1. Field of the Invention
The present invention relates generally to rupture disk apparatus and manufacturing methods, and more particularly, to rupture disks, assemblies, and manufacturing methods wherein the rupture disks have an area or areas of weakness to facilitate opening of the disk.
2. Description of the Prior Art
A great many pressure relief devices of the rupture disk type have been developed and used. Generally, such devices include a rupture disk supported between a pair of support members or flanges, which are in turn connected to a relief connection in a vessel or system containing pressurized fluid. When the pressurized fluid within the vessel or system exceeds the design rupture pressure of the rupture disk, the disk ruptures causing pressurized fluid to be relieved from the vessel or system.
Rupture disks fall into the general categories of forward acting tension type disks and reverse acting disks. Certain forward acting tension type disks have been developed using a score line in the surface of the disk to ensure opening at a specific area. More recently, reverse buckling rupture disks have also included scores formed on a surface to define an area or areas of weakness such that upon reversal, the disk tears in such, area or areas of weakness. Scored reverse buckling rupture disk manufacturing methods are described in U.S. Pat. No. 4,441,350 to Short et al. issued on Apr. 10, 1984 and U.S. Pat. No. 4,458,516 issued to Naumann on Jul. 10, 1984.
While scored reverse buckling rupture disks have been used successfully and have obviated the need for knife blades in a number of applications, fragmentation and/or tearing away of portions of the disks can still be a problem. That is, upon the reversal and rupture of the scored reverse buckling rupture disk in the area or areas of weakness defined by the scores, fragmentation and tearing away of parts from the disk can occur. These same fragmentation and tearing away problems may also occur in tension loaded rupture disks.
To reduce the chances of fragmentation upon rupture, C-scored techniques have been developed. Such disks include, but are not limited to, an area or areas of weakness formed by one or more scores which define a circular or similar blow-out portion hinged to the reminder of the disk by an unweakened hinge area. Also, with respect to reverse acting disks, rupture disk assemblies have been developed that include a support member to contact the disk as it reverses and thereby lessen the chance of tearing away. For example, U.S. Pat. No. 5,167,337 to Short et al. issued Dec. 1, 1992 describes a C-scored reverse buckling rupture disk assembly that includes an inwardly extending support member for preventing the blow-out portion of the disk from fragmenting or tearing away at the hinge upon rupture.
A general problem in the manufacture of scored rupture disks that has continued to exist is that the tooling used to form the scores can be and often is damaged when the disk material is scored too deeply. For example, score dies of the type described in U.S. Pat. Nos. 4,441,350 and 4,458,516 cited above can be and often are collided together which dulls or breaks the score blades requiring their repair or replacement. Yet another problem with conventional scoring techniques is that the material directly under the score blade becomes work hardened such that it may be difficult to score the disk to a desired thinness.

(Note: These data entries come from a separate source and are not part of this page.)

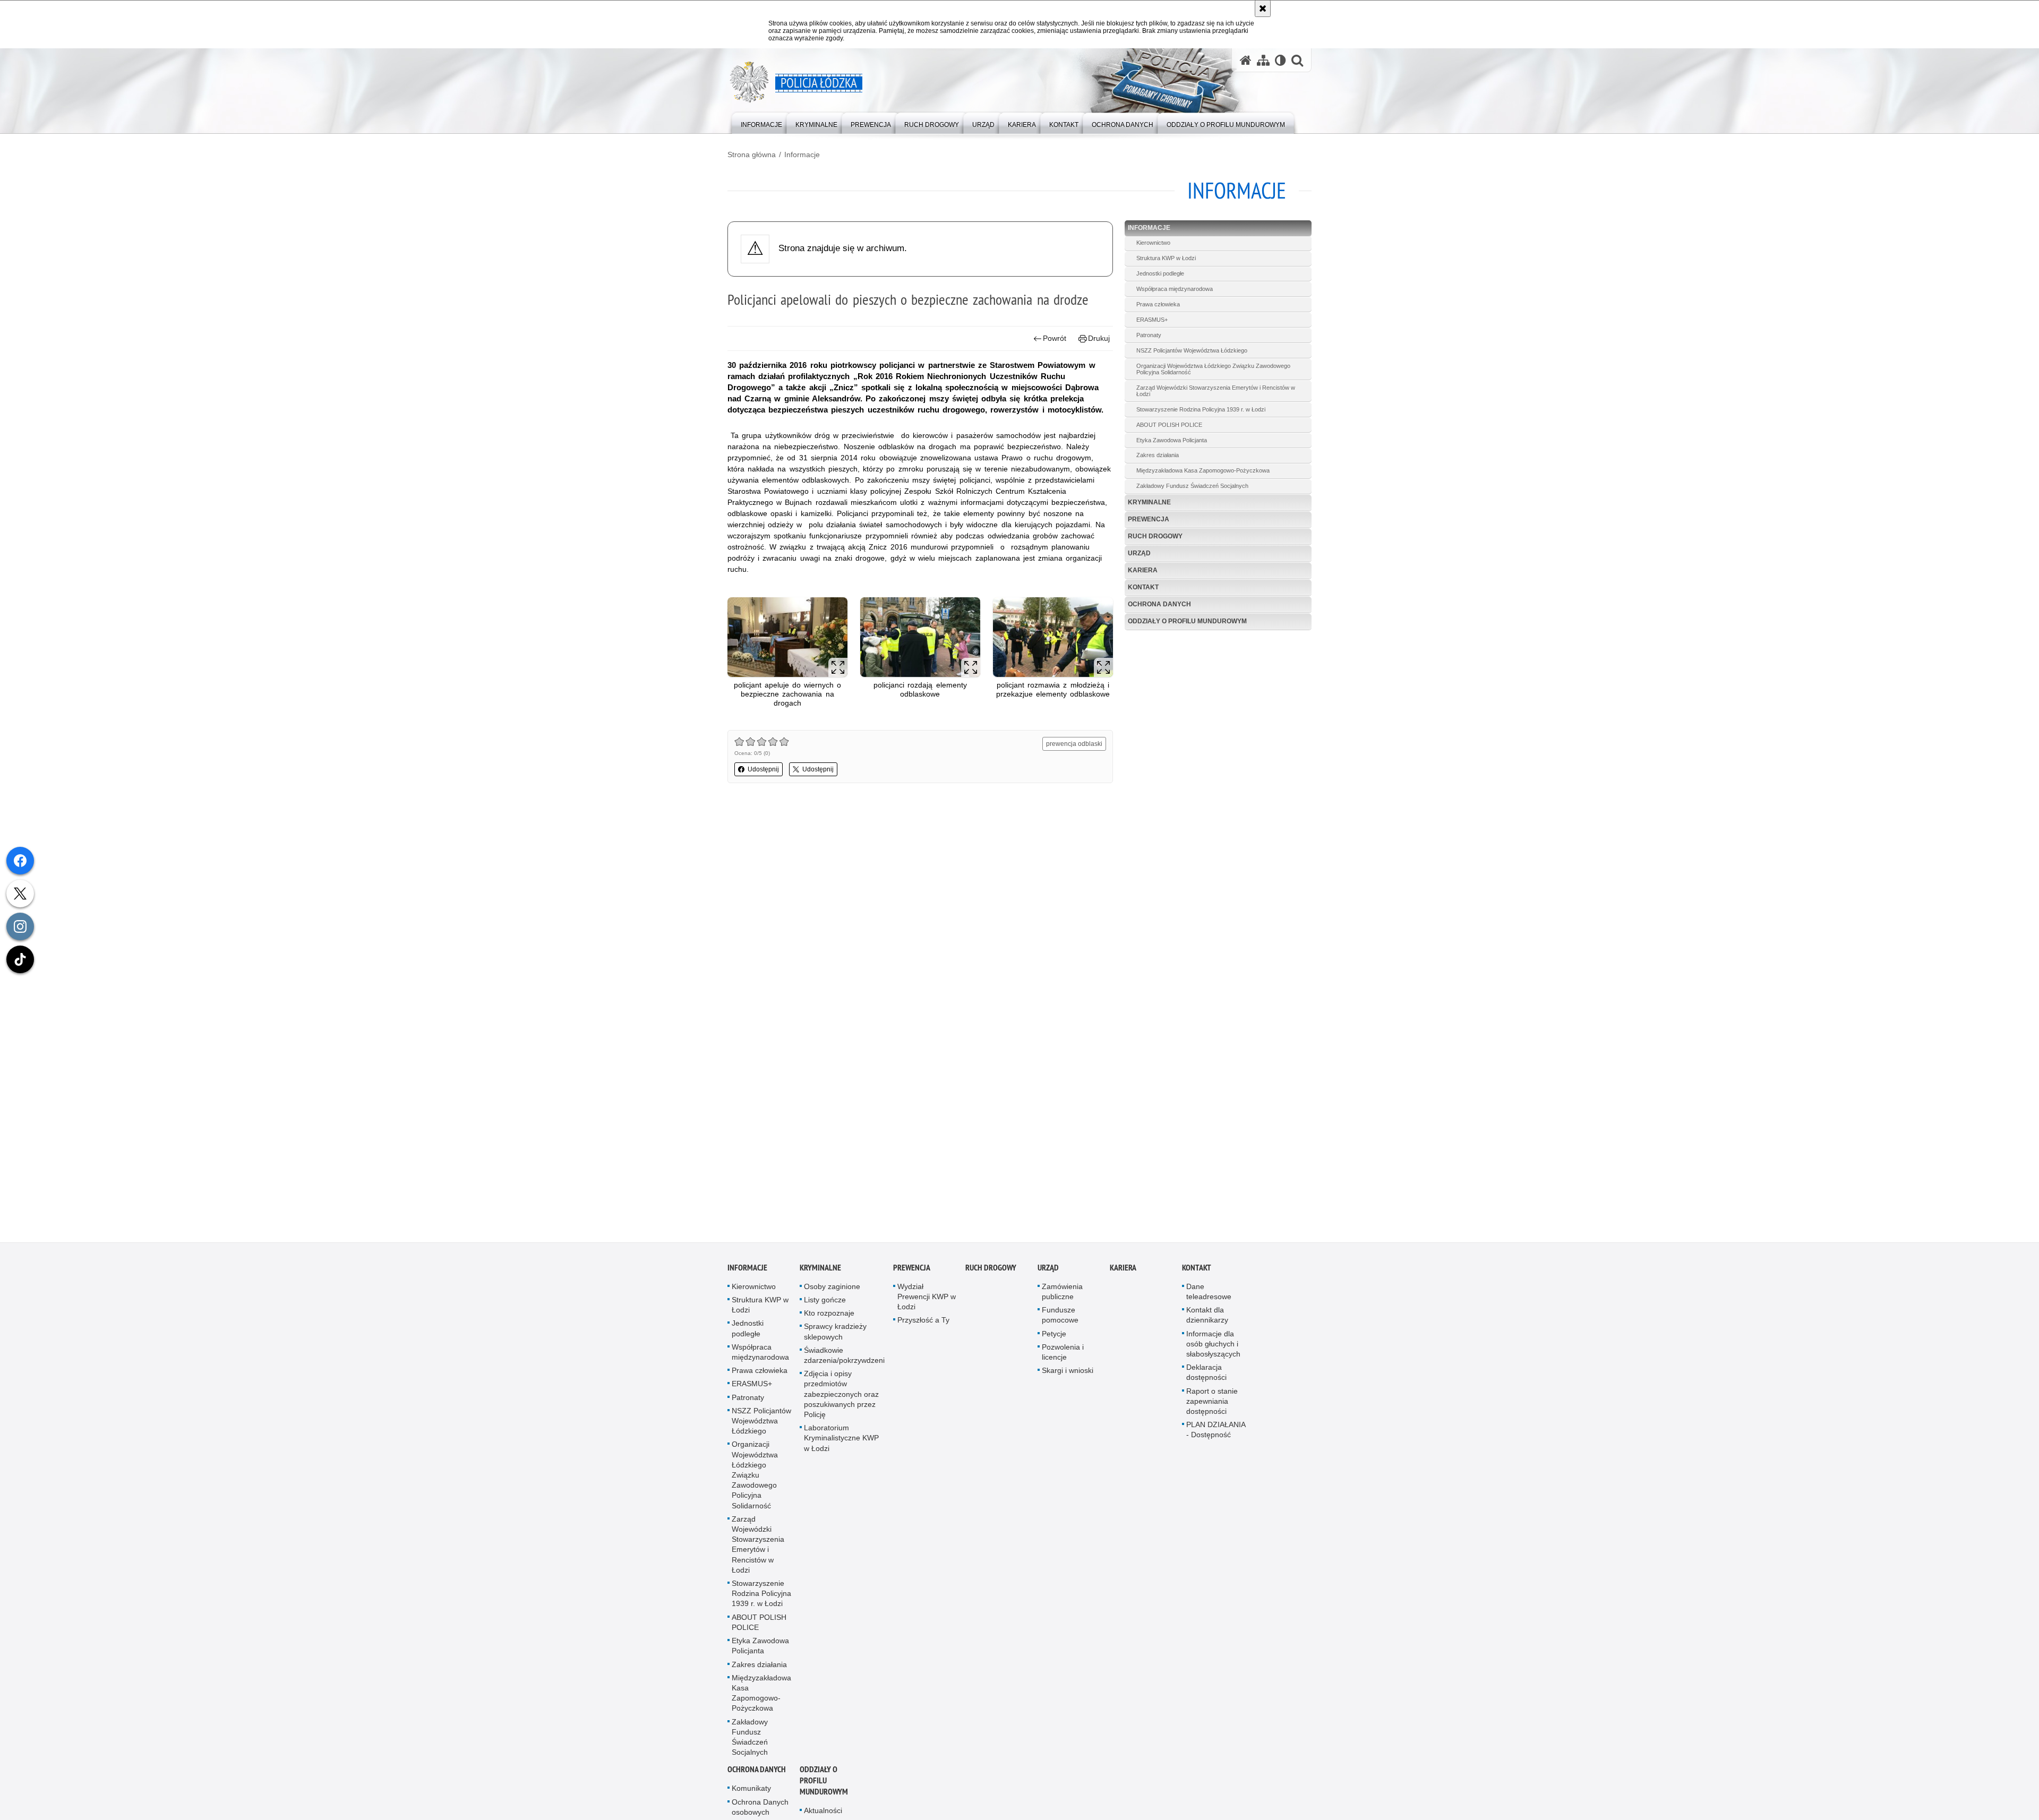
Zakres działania (1157, 455)
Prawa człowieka (1158, 304)
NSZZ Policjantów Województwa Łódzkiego (1191, 350)
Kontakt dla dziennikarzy (1207, 1315)
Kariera (1143, 570)
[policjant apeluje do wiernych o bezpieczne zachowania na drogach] (787, 637)
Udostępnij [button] (763, 769)
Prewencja (1148, 519)
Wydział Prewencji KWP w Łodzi (926, 1296)
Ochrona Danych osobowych (760, 1807)
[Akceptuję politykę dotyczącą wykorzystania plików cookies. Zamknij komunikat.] (1263, 8)
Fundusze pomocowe (1060, 1315)
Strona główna (751, 154)
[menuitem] (761, 122)
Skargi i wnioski (1067, 1370)
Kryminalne (1149, 502)
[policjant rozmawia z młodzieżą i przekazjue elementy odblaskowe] (1053, 637)
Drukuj (1099, 338)
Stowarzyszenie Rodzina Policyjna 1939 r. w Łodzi (1200, 409)
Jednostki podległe (1160, 273)
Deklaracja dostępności (1206, 1372)
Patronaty (1148, 335)
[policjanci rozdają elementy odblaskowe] (920, 637)
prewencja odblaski (1074, 744)
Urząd (1139, 553)
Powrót (1054, 338)
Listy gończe (825, 1299)
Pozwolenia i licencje (1063, 1352)
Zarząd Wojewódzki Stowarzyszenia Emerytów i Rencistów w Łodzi (1215, 390)
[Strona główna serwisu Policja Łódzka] (1246, 60)
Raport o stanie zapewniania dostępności (1212, 1401)
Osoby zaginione (832, 1286)
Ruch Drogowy (1155, 536)
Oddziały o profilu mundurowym (1187, 621)
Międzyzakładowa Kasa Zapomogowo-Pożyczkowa (1203, 470)
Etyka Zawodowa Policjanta (1171, 440)
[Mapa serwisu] (1263, 60)
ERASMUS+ (1152, 319)
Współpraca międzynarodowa (1174, 289)
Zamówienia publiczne (1062, 1291)
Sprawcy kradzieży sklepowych (835, 1331)
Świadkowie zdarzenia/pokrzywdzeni (844, 1355)
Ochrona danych (1159, 604)
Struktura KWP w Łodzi (1166, 258)
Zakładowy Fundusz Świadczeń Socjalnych (1192, 486)
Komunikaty (751, 1788)
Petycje (1054, 1333)
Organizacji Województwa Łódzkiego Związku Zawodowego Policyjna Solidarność (1213, 369)
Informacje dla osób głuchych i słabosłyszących (1213, 1343)
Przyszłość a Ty (923, 1320)
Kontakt (1143, 587)
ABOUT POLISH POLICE (1169, 425)
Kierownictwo (1153, 242)
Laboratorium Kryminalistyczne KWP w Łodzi (841, 1437)
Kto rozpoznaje (829, 1313)
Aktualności (823, 1810)
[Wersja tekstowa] (1280, 60)
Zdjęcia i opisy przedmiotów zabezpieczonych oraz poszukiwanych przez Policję (841, 1394)
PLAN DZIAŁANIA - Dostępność (1215, 1429)
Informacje (802, 154)
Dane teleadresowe (1208, 1291)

Another problem that has existed in scored rupture disks prior to the present invention is the premature failure of the disks due to pressure cycling. Pressure cycling occurs in many rupture disk applications and includes positive pressure variations, as well as going from a positive to a negative pressure. Fluctuation in the pressure of the pressurized fluid exerted on the rupture disks may cause them to flex, which in turn may cause the material forming the disks to fatigue and fail at the score or scores in the disks. This in turn results in the development of leaks and/or the premature failure of the disks. The industry has attempted to minimize this fatiguing problem by supporting the scored region with, for example, the rupture disk head. However, this approach has not completely relieved the problem.
Thus, there is a continuing need for improved rupture disks, assemblies and methods which obviate the above mentioned problems.